State how many lines of the entries hold the string "ISAAC". Reply with the number alone.

- **RECORDS TO PROCESS**

--------

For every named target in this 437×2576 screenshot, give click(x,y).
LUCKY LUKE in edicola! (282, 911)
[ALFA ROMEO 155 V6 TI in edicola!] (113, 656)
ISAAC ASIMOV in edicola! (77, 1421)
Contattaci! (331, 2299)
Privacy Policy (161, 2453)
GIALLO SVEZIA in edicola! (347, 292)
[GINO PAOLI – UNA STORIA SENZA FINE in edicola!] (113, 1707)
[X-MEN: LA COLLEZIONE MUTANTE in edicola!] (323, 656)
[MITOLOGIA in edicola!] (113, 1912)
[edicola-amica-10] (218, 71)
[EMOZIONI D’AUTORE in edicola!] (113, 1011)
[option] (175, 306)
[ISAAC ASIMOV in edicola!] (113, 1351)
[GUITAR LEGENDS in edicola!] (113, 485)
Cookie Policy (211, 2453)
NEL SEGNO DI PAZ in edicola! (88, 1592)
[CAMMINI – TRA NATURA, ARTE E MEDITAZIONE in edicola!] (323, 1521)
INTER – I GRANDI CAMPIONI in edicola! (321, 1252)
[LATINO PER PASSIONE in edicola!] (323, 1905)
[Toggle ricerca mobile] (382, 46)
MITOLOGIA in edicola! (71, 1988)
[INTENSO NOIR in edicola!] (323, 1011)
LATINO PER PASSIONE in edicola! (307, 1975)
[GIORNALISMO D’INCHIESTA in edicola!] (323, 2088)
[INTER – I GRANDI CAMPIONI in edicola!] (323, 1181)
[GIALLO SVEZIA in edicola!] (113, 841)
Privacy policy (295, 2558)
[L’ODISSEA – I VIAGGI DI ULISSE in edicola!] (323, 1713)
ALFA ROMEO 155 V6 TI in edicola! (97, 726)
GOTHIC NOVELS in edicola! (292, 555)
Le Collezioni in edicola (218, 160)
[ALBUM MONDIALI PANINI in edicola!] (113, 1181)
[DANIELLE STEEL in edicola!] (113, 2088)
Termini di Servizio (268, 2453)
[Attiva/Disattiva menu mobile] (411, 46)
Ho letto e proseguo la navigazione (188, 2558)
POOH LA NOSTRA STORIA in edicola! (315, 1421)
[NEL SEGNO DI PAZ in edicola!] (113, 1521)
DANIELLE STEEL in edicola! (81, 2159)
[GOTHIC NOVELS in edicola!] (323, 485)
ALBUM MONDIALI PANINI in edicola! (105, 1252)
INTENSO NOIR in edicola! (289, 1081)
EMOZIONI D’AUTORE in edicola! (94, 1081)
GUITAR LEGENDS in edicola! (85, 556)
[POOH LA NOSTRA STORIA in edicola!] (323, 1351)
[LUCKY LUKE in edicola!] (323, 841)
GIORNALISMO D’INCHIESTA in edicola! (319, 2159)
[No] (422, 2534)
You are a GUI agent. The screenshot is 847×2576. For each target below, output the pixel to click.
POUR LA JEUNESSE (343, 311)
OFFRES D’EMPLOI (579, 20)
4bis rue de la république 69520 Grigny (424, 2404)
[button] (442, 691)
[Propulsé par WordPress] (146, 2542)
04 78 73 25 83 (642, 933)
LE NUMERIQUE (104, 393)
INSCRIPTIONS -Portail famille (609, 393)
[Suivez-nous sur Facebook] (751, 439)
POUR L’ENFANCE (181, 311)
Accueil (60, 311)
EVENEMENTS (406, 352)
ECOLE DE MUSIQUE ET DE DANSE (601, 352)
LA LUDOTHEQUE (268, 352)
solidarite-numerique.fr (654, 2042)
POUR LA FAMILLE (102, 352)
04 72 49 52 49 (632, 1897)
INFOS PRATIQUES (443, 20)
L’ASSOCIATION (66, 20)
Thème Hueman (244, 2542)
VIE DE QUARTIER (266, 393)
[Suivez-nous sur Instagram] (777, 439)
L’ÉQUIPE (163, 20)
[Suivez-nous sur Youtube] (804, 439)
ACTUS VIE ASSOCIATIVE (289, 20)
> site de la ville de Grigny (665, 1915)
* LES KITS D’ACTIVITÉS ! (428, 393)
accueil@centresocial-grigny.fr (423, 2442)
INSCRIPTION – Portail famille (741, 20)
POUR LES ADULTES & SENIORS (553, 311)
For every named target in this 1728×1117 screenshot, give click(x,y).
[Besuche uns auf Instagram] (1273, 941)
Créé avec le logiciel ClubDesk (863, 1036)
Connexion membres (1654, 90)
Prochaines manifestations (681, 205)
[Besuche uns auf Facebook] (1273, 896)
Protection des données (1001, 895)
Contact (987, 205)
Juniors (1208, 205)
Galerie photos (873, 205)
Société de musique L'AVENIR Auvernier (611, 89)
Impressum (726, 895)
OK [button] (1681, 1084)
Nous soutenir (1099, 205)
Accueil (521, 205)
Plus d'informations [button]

--------

- **YOUR RESPONSE**
2